FPÖ-Mölzer: Bildungsministerin empfiehlt Diskussion mit 'Grün-Aktivist' Thomas Rammerstorfer

„Fragwürdige politische Manipulationsversuche an Österreichs Schulen und Hochschulen sind schmutzige Wahlkampf-Methode“

Wien (OTS) - „Der Autor Thomas Rammerstorfer, den man zurecht dem linksextremen Eck zuordnen kann, bekommt für seine hetzerischen Vorträge anscheinend Rückendeckung von der Bildungsministerin“, kritisierte heute der freiheitliche Bildungssprecher NAbg. Wendelin Mölzer die politischen Manipulationsversuche an Lehranstalten. Einer aktuellen Anfragebeantwortung der Bildungsministerin ist zu entnehmen, dass seitens ihres Ressorts ein konkreter Hinweis auf die Veranstaltung „Was darf Politische Bildung?“ an der Pädagogischen Hochschule Wien gegeben wurde. „Die Diskussionsveranstaltung mit Rammerstorfer als Tipp 'zum politdidaktischen Umgang mit kontroversen und sensiblen Themen' zu empfehlen, ist schlichtweg ungeheuerlich“, so Mölzer weiter.

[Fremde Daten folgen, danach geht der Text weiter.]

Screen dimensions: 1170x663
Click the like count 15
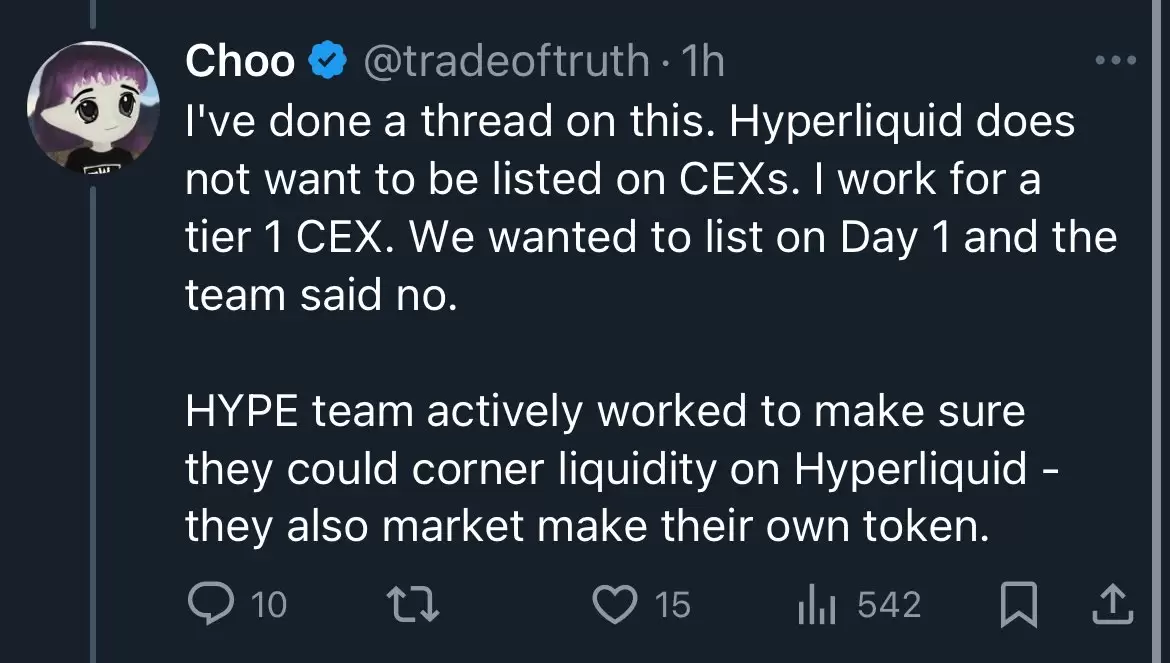click(x=672, y=605)
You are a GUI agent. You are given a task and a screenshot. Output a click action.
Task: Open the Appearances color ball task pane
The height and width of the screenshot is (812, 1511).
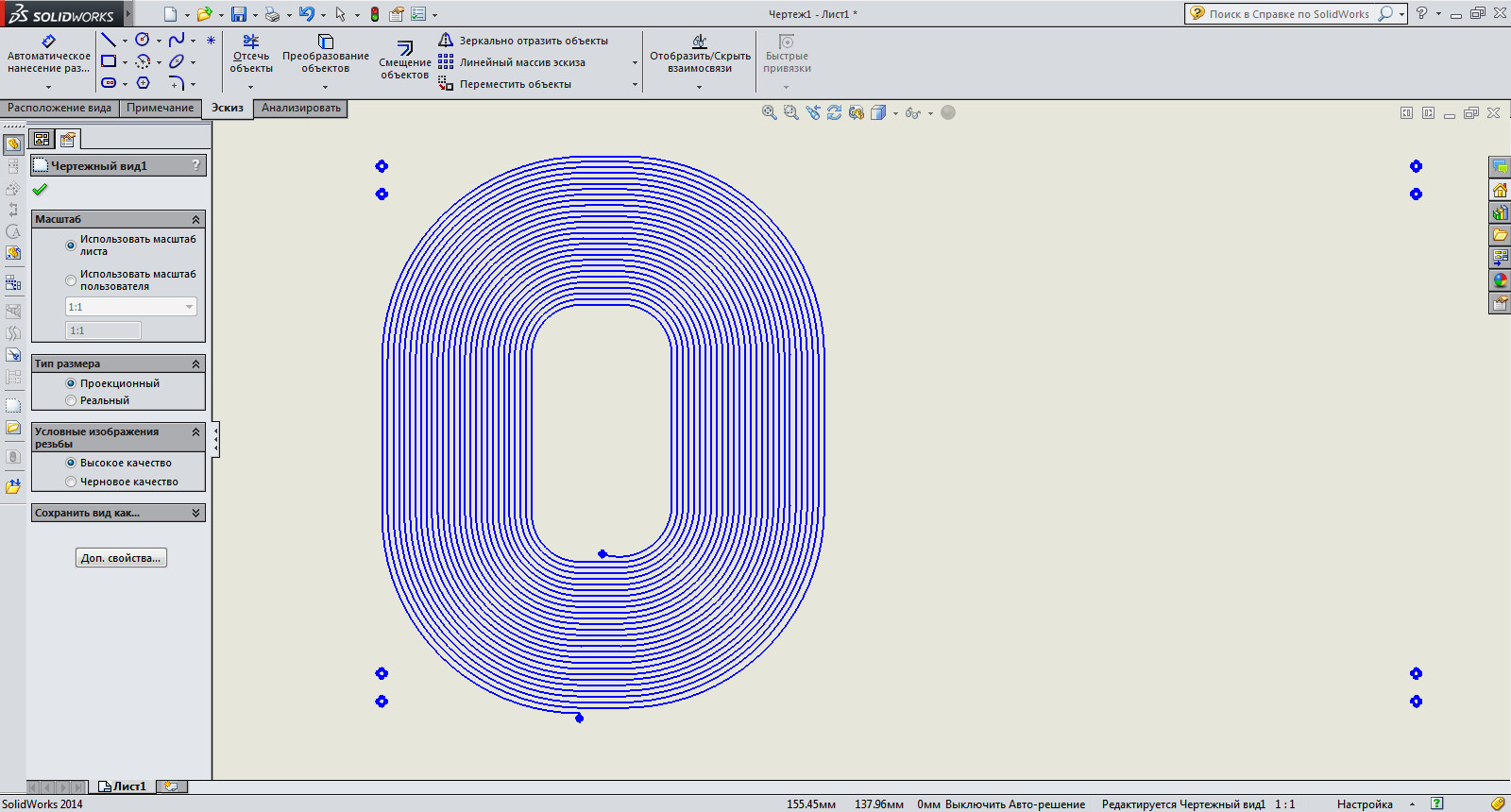point(1500,280)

Thomas Rammerstorfer sorgte erst kürzlich für Schlagzeilen als ein von ihm gehaltener Vortrag am BORG Honauerstraße in Linz aufgrund des hetzerischen Inhalts vom Direktor abgebrochen werden musste. „In Hinblick auf diesen Vorfall ist es umso bedenklicher, dass die Anfragebeantwortung der Bildungsministerin nun eine Empfehlung für die Diskussionsveranstaltung mit Rammerstorfer ergeben hat. Diese Form von Wahlkampf an Schulen und Hochschulen ist ein schmutziges Mittel“, sagte Mölzer.